You will notice the HTTPS (reverse-proxy) and MANAGER (proton) service is down randomly on different managers, see example below:

Group Type: MANAGER
Group Status: DEGRADED
Members:
UUID FQDN IP STATUS
3a6c0842-####-####-####-##########6f manager01 192.168.110.51 UP
6dd22d42-####-####-####-##########47 manager02 192.168.110.52 UP
0b172d42-####-####-####-##########bb manager03 192.168.110.53 DOWN

Group Type: HTTPS
Group Status: DEGRADED
Members:
UUID FQDN IP STATUS
3a6c0842-####-####-####-##########6f manager01 192.168.110.51 UP
6dd22d42-####-####-####-##########47 manager02 192.168.110.52 UP
0b172d42-####-####-####-##########bb manager03 192.168.110.53 DOWN

Then a few minutes later it may flip to other managers:

Group Type: MANAGER
Group Status: DEGRADED
Members:
UUID FQDN IP STATUS
3a6c0842-####-####-####-##########6f manager01 192.168.110.51 UP
6dd22d42-####-####-####-##########47 manager02 192.168.110.52 DOWN
0b172d42-####-####-####-##########bb manager03 192.168.110.53 UP

Group Type: HTTPS
Group Status: DEGRADED
Members:
UUID FQDN IP STATUS
3a6c0842-####-####-####-##########6f manager01 192.168.110.51 UP
6dd22d42-####-####-####-##########47 manager02 192.168.110.52 DOWN
0b172d42-####-####-####-##########bb manager03 192.168.110.53 UP


You may see log entries in the log '/var/log/proton/proton-tomcat-wrapper.log' which indicate a Java Out of Memory issue:

STATUS | wrapper | 2020/02/03 13:31:31 | The JVM has run out of memory. Requesting thread dump.
STATUS | wrapper | 2020/02/03 13:31:31 | Dumping JVM state.
STATUS | wrapper | 2020/02/03 13:31:31 | The JVM has run out of memory. Restarting JVM.
INFO | jvm 1 | 2020/02/03 13:31:31 | Dumping heap to /image/core/proton_oom.hprof ...
ERROR | wrapper | 2020/02/03 13:32:06 | Shutdown failed: Timed out waiting for signal from JVM.
STATUS | wrapper | 2020/02/03 13:32:06 | Dumping JVM state..
       
STATUS | wrapper | 2020/02/03 13:44:34 | The JVM has run out of memory.
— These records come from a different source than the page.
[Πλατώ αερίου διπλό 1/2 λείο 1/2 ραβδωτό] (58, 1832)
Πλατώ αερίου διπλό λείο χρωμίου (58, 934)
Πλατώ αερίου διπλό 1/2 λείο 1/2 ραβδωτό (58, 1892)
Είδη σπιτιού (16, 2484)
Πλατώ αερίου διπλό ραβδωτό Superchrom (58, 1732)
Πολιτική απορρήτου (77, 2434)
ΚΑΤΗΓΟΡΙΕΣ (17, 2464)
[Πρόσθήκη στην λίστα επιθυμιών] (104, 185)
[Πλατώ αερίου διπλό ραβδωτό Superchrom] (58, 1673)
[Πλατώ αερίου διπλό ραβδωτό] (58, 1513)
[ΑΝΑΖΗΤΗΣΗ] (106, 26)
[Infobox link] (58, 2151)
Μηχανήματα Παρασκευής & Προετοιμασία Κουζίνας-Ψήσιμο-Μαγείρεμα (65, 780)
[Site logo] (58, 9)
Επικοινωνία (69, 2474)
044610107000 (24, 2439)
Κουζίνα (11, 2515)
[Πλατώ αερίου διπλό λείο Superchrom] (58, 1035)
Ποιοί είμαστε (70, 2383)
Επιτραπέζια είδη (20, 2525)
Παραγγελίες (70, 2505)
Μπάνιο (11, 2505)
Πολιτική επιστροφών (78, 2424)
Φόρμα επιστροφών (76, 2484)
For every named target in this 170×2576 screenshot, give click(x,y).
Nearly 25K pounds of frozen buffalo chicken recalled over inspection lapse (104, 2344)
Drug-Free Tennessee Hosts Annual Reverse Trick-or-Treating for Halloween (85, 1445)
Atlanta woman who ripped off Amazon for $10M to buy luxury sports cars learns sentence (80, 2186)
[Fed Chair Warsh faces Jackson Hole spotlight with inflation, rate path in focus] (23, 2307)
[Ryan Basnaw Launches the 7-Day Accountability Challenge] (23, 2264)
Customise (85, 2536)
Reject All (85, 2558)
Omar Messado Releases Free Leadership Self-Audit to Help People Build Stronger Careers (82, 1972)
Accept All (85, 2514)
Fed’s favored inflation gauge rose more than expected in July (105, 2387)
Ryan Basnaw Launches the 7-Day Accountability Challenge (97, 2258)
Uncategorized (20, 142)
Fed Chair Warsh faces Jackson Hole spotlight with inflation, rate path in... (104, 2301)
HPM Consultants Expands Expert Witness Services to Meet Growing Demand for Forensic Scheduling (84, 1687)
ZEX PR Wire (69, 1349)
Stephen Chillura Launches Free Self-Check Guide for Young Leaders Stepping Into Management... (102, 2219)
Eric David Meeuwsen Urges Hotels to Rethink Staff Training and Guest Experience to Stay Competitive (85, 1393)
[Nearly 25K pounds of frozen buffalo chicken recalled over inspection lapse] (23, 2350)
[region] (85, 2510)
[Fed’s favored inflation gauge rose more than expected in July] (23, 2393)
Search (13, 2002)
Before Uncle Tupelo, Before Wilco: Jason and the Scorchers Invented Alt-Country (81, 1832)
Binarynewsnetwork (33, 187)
Restarting JVM.
INFO | jvm 2 | 2020/02/03 13:44:34 | Dumping heap to /image/core/proton_oom.hprof ...
INFO | jvm 2 | 2020/02/03 13:44:34 | Unable to create /image/core/proton_oom.hprof: File exists
ERROR | wrapper | 2020/02/03 13:45:08 | Shutdown failed: Timed out waiting for signal from JVM.
STATUS | wrapper | 2020/02/03 13:45:08 | Dumping JVM state.
ERROR | wrapper | 2020/02/03 13:45:13 | JVM did not exit on request, termination requested.
STATUS | wrapper | 2020/02/03 13:45:13 | JVM received a signal SIGKILL (9).
STATUS | wrapper | 2020/02/03 13:45:13 | JVM process is gone.



Environment

VMware NSX-T Data Center

Cause

This issue occur due to the process used to evaluate a NAT (SNAT or DNAT) rule which contains the 0.0.0.0/0 address range.
Note: this is the full IPv4 address range.
Currently the manager tries to implement each of these addresses on the loopback of the system.
This amount of processing causes java to run out of memory and the services HTTPS and MANAGER to continuously crash.

Resolution

This issue is resolved in VMware NSX-T Data Center 3.0, available at Broadcom Downloads.


Workaround:
Do not use the range '0.0.0.0/0' when creating NAT rules, please use the word 'ANY' instead.
Once the '0.0.0.0/0' address is changed or removed, all 3 NSX-T managers need to be restarted at the same time.